SentenceLDA: Discriminative and Robust Document Representation with Sentence Level Topic Model

Taehun Cha, Donghun Lee

Main: Semantics and Applications Oral Paper

Session 9: Semantics and Applications (Oral)
Conference Room: Marie Louise 2
Conference Time: March 20, 09:00-10:30 (CET) (Europe/Malta)
TLDR:
You can open the #paper-66-Oral channel in a separate window.
Abstract: A subtle difference in context results in totally different nuances even for lexically identical words. On the other hand, two words can convey similar meanings given a homogeneous context. As a result, considering only word spelling information is not sufficient to obtain quality text representation.
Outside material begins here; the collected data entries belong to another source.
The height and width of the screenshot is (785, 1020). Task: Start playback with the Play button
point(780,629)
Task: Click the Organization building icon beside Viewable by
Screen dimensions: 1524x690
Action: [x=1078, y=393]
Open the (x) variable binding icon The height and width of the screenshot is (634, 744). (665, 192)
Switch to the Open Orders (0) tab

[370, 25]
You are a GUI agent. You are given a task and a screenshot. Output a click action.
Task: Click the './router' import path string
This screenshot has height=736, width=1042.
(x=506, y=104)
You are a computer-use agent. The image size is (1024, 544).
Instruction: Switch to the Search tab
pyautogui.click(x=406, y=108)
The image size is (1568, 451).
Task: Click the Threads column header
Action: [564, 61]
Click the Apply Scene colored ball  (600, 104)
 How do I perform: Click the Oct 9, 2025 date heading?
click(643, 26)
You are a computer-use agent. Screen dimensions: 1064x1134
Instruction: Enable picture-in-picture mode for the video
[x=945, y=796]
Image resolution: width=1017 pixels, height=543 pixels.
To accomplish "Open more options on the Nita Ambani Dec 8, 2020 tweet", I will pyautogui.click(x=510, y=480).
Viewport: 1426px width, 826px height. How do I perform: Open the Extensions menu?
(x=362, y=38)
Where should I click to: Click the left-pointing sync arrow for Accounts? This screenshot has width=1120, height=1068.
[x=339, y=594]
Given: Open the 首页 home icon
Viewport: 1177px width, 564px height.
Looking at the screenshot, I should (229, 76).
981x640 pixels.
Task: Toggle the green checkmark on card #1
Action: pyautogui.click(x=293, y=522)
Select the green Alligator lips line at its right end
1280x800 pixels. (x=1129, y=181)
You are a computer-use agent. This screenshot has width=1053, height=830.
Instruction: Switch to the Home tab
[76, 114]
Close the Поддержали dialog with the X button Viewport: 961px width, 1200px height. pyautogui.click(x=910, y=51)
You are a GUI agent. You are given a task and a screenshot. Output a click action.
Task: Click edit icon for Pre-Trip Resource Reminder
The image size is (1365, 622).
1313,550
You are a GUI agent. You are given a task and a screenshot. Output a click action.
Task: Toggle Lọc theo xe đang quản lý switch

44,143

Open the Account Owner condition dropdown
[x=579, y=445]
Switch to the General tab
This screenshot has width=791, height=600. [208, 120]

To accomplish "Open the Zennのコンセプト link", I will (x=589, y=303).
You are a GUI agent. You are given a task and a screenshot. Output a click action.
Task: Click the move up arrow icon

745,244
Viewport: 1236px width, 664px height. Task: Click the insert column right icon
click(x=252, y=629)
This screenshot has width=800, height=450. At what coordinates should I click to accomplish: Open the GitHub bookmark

We propose SentenceLDA, a sentence-level topic model. We combine modern SentenceBERT and classical LDA to extend the semantic unit from word to sentence. By extending the semantic unit, we verify that SentenceLDA returns more discriminative document representation than other topic models, while maintaining LDA's elegant probabilistic interpretability. We also verify the robustness of SentenceLDA by comparing the inference results on original and paraphrased texts. Additionally, we implement one possible application of SentenceLDA on corpus-level key opinion mining by applying SentenceLDA on an argumentative corpus, DebateSum.